» Stated exercise
Reproduce the data verbatim, everything from the line containing "This screenshot has width=1003, height=771." down to the end of the data, both ends included. Leave the pictures out of your answer.

(Stored entries)
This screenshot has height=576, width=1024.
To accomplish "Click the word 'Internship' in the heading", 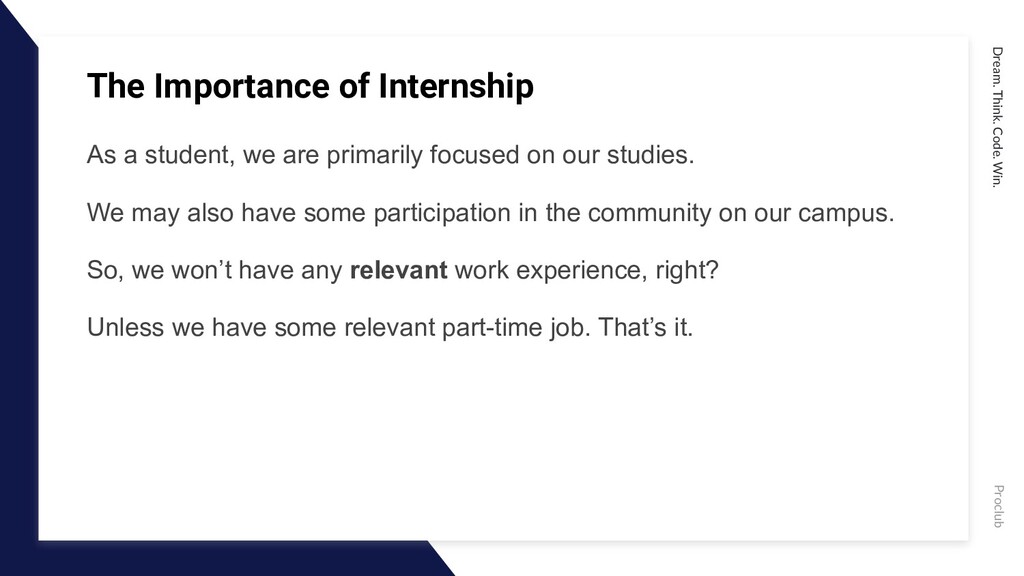I will [x=456, y=86].
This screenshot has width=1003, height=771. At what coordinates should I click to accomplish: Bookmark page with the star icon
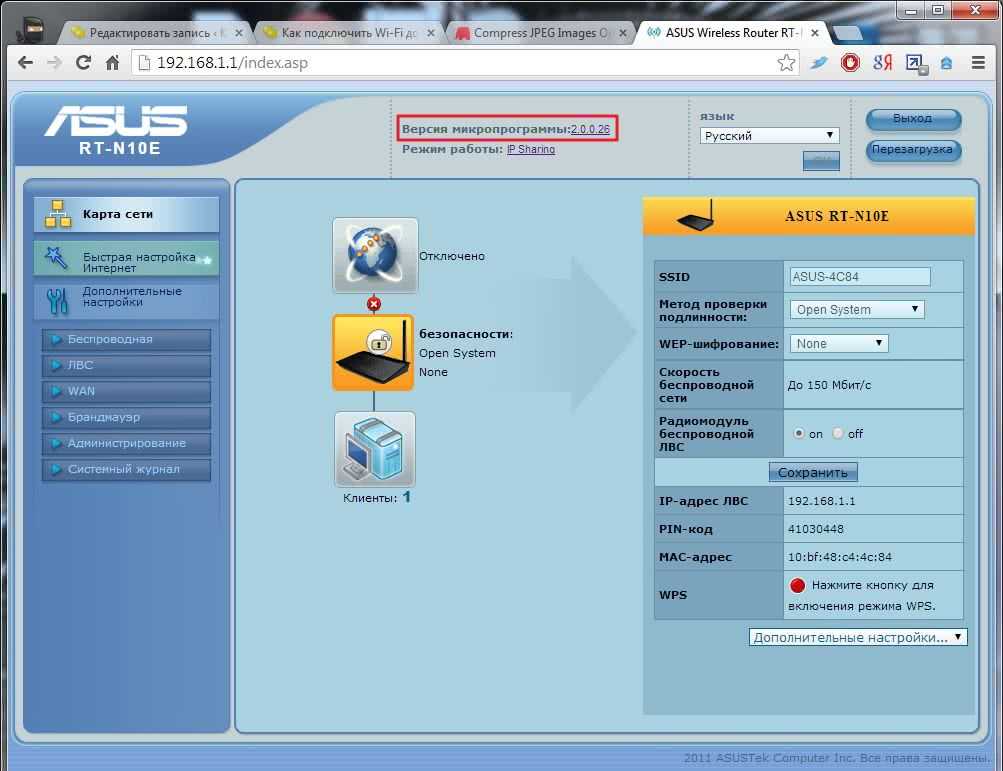coord(786,63)
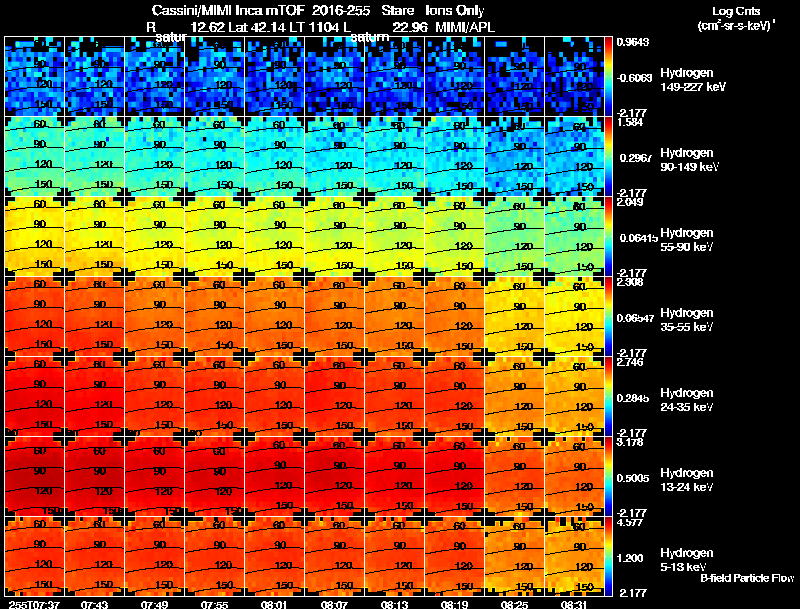Click the 4.577 maximum scale value
Viewport: 800px width, 609px height.
pyautogui.click(x=630, y=523)
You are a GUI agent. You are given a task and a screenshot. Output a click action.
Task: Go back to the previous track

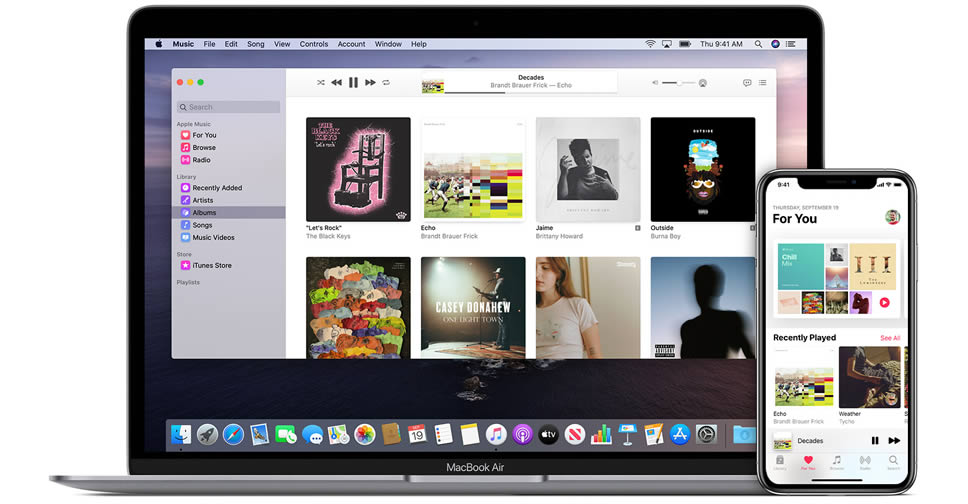tap(336, 82)
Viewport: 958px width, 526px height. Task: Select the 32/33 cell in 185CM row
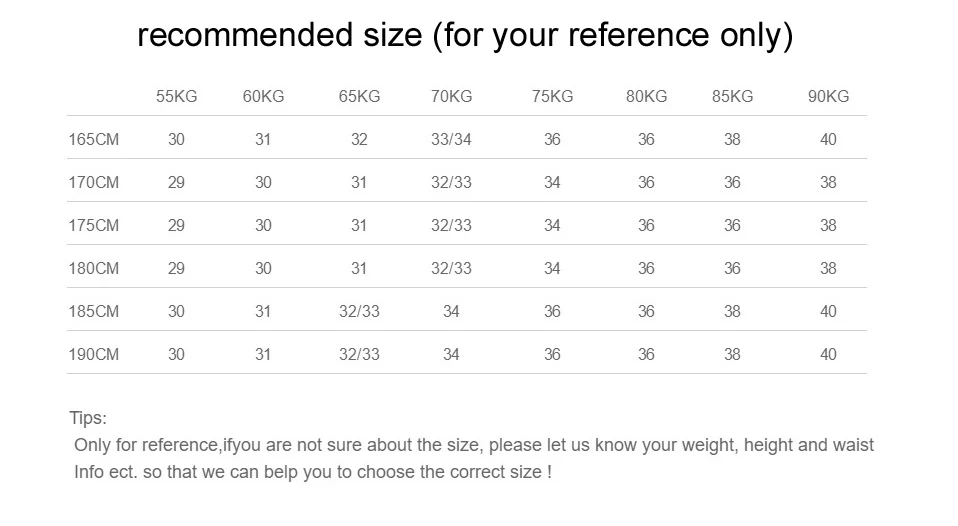tap(359, 312)
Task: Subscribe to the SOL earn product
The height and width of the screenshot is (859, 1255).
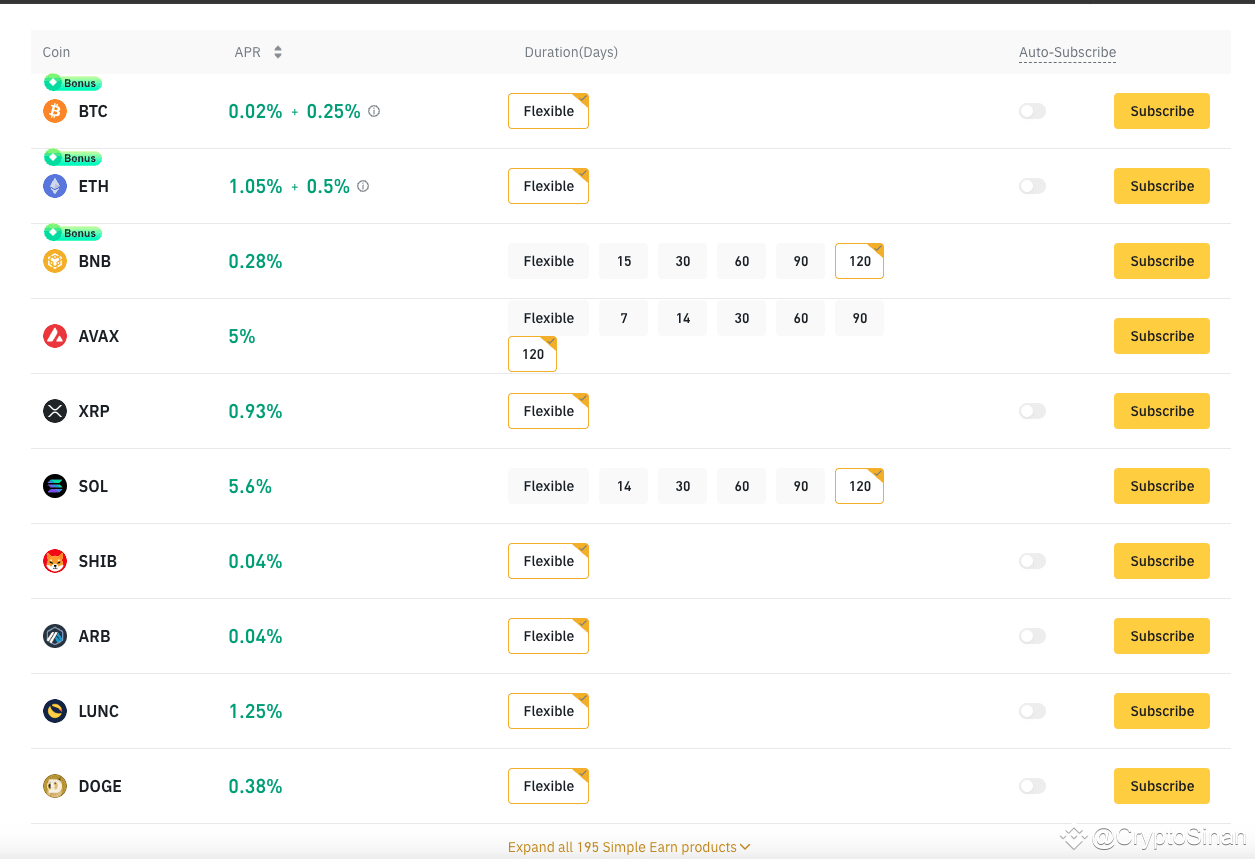Action: tap(1161, 486)
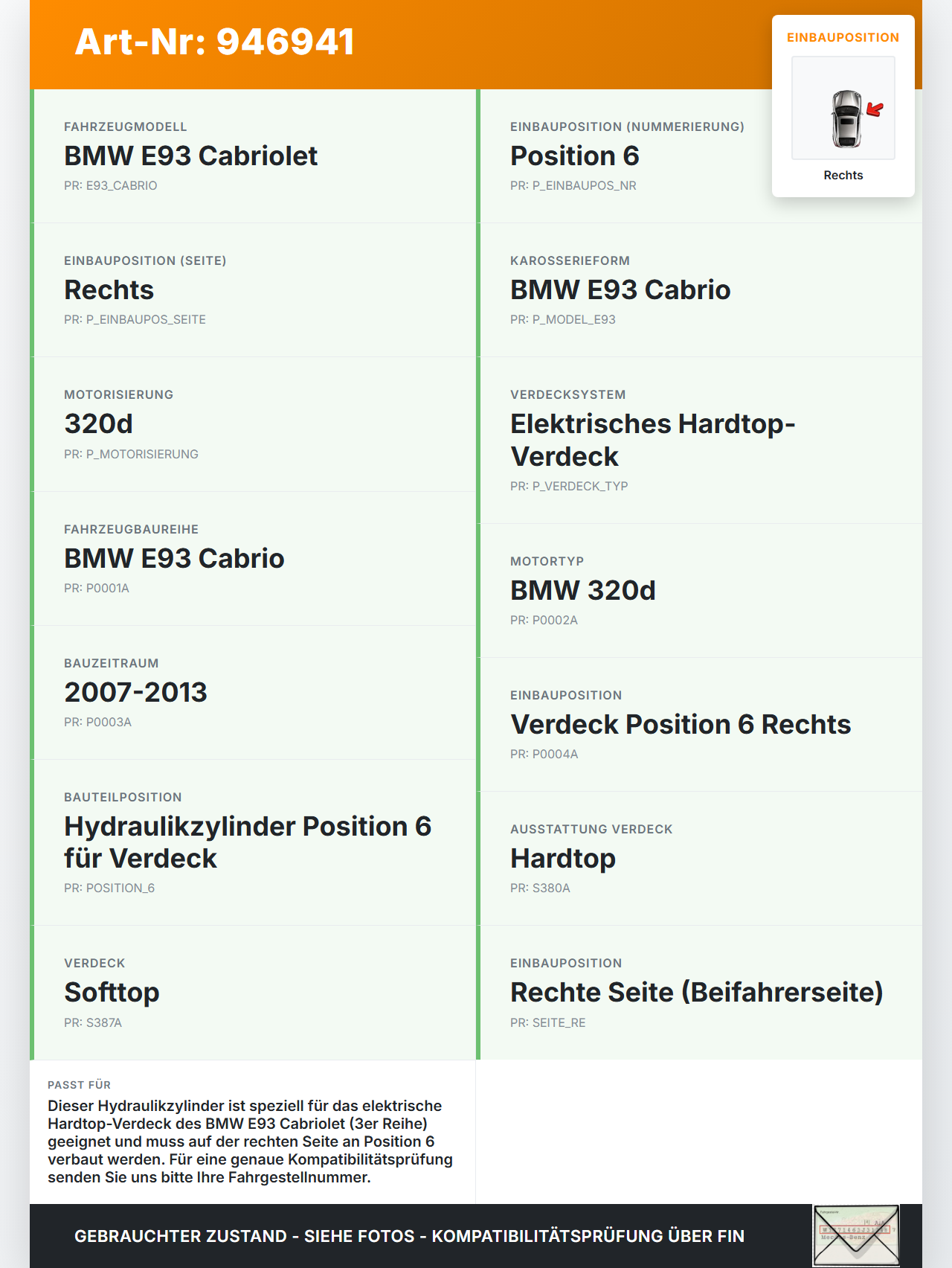This screenshot has height=1268, width=952.
Task: Click the Verdeck Position 6 Rechts value
Action: [x=681, y=724]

» In response
This screenshot has width=1003, height=771. At what coordinates should I click to accomplish: Bookmark page with the star icon
coord(786,63)
Click the 4.577 maximum scale value
Viewport: 800px width, 609px height.
pyautogui.click(x=630, y=523)
You are a GUI agent. You are given a task and a screenshot. Output a click action.
Task: Go back to the previous track

tap(336, 82)
Viewport: 958px width, 526px height. Task: Select the 32/33 cell in 185CM row
tap(359, 312)
Task: Subscribe to the SOL earn product
The height and width of the screenshot is (859, 1255).
Action: tap(1161, 486)
This screenshot has height=1268, width=952.
Task: Click the Verdeck Position 6 Rechts value
Action: [x=681, y=724]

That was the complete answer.